Diese Menschen wieder zum Wählen und Abstimmen zu motivieren, ist für Wahlkampfleiter Amstutz die grösste Herausforderung im Hinblick auf die Wahlen 2019. Die Partei müsse ihren Sympathisanten klarmachen, dass es eindeutig mehr SVP im Parlament brauche. Die grösste Fraktion will so den Druck erhöhen, «damit die anderen Parteien Volksaufträge wieder umsetzen helfen, auch wenn ihnen diese nicht passen».

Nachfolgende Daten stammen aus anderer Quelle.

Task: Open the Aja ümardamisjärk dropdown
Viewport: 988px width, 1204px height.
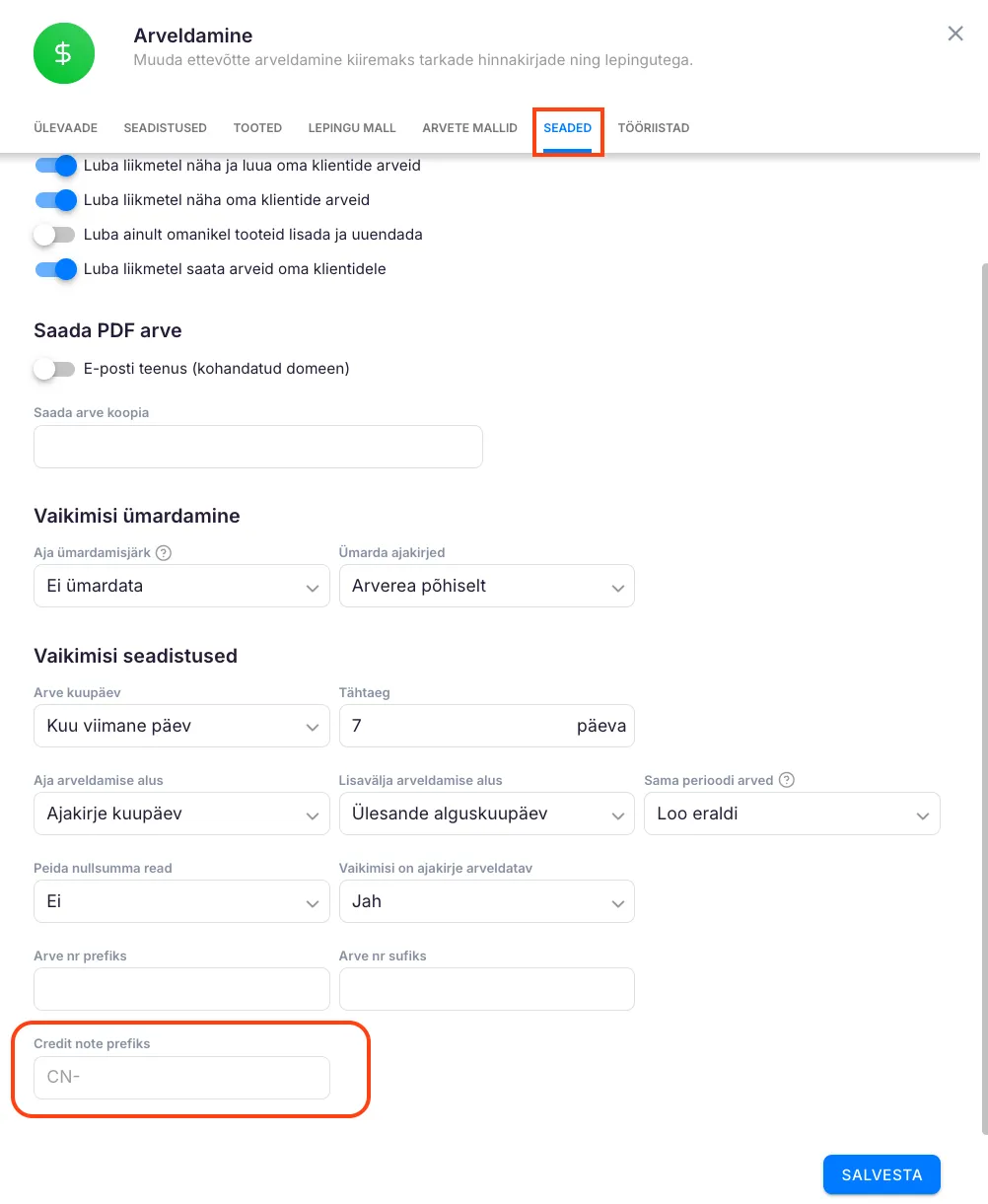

>Themenwahl: An der Ausrichtung der Selbstbestimmungs-Initiative war aus SVP-Sicht nichts falsch: Sie richtete sich gegen die EU und gegen fremde Einmischung, und indem sie das Abkommen mit der Personenfreizügigkeit gefährdet hätte, führte sie auch das Thema Migration im Gepäck. «Aber sie war offensichtlich noch zu abstrakt und zu juristisch», so Programmchef Keller – oder wie Amstutz und Grüter sagen: «Die Initiative hat die Menschen in diesem Land nicht direkt betroffen.» Bei der Masseneinwanderungs-Initiative zum Beispiel hätten viele Angst um ihre eigenen Jobs gehabt.
> Timing: «Wir waren einfach ein paar Jahre zu früh», ist Glarner überzeugt. Die Frage, wer in der Schweiz das Sagen habe – das Volk oder ausländische Richter und Institutionen –, komme mit dem Rahmenabkommen, dem dynamischen EU-Recht garantiert wieder aufs Tapet. Auch früher habe die SVP jeweils den Boden für latente Themen erst planieren müssen, erinnert sich Keller. «So war die grosse Zustimmung des Volks zum neuen Gesetz zu den Sozialdetektiven eigentlich ein Riesenerfolg für die SVP. Sie war es, die das Thema Bekämpfung des Sozialmissbrauchs und der Scheininvaliden bis weit nach links salonfähig gemacht hat.»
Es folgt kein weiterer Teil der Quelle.